Hoewel er geen onfeilbare manier is om het syndroom van Down te voorkomen, zijn er een paar dingen die gedaan kunnen worden om het risico op het krijgen van een kind met de aandoening te verminderen:
1. Geavanceerde maternale leeftijdsscreening:
Vrouwen ouder dan 35 jaar lopen een verhoogd risico op het krijgen van een kind met het syndroom van Down. Dit komt omdat de eieren van oudere vrouwen vaker chromosomale afwijkingen hebben. Als u ouder bent dan 35 jaar, overleg dan met uw arts over screening op het syndroom van Down.
2. Genetische counseling
Als u een familiegeschiedenis van het syndroom van Down heeft of als u ouder bent dan 35 jaar, kunt u genetische counseling overwegen.
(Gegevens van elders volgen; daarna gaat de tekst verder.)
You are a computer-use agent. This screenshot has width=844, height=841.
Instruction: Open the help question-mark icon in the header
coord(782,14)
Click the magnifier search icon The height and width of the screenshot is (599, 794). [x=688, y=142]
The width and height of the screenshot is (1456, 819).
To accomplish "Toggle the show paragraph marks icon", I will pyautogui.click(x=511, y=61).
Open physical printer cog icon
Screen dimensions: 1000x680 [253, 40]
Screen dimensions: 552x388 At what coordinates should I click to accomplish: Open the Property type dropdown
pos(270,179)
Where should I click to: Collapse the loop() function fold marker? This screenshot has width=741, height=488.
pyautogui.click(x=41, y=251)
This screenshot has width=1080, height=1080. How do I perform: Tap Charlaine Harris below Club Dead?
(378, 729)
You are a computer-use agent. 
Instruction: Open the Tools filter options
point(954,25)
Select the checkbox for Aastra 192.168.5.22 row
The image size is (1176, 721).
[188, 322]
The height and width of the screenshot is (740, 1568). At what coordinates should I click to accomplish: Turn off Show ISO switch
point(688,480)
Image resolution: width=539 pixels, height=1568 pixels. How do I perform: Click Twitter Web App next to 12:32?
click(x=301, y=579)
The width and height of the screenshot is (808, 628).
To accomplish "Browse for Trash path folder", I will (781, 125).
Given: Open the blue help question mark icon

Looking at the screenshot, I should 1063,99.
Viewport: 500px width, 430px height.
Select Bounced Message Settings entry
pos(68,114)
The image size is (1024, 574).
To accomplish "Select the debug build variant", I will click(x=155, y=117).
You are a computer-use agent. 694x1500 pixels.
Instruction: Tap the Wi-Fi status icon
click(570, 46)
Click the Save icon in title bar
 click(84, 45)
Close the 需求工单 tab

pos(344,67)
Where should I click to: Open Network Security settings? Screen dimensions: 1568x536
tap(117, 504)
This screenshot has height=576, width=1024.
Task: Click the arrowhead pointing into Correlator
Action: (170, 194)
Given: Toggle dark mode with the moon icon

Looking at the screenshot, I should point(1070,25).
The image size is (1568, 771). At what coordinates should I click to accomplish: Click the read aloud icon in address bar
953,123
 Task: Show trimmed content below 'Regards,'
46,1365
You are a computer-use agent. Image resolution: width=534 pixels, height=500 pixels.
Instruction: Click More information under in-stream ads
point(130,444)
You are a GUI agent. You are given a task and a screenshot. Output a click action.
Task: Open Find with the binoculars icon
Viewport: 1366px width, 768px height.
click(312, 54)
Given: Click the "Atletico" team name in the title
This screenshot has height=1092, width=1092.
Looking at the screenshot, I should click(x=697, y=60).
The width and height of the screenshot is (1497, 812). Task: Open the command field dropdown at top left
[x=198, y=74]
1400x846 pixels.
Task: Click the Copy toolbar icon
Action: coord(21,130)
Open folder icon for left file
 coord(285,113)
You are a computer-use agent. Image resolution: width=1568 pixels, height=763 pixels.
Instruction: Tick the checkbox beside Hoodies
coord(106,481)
Een genetisch adviseur kan u helpen inzicht te krijgen in uw risico op het krijgen van een kind met het syndroom van Down en kan de mogelijkheden bespreken die voor u beschikbaar zijn.
3. Prenataal onderzoek
Er zijn een aantal prenatale tests die kunnen worden gebruikt om te screenen op het syndroom van Down. Deze tests omvatten:
- Chorionvillus sampling (CVS):Deze test wordt uitgevoerd tussen de 10 en 13 weken zwangerschap. Er wordt een klein stukje weefsel uit de placenta genomen en getest op chromosomale afwijkingen.
- Vruchtwaterpunctie:deze test wordt uitgevoerd tussen 15 en 20 weken zwangerschap. Er wordt een kleine hoeveelheid vruchtwater uit de baarmoeder onttrokken en getest op chromosomale afwijkingen.
- Echografie:Met behulp van een echografie kan de dikte van de nekplooi aan de achterkant van de nek van de baby worden gemeten. Als de nekplooi te dik is, kan dit duiden op een verhoogd risico op het syndroom van Down.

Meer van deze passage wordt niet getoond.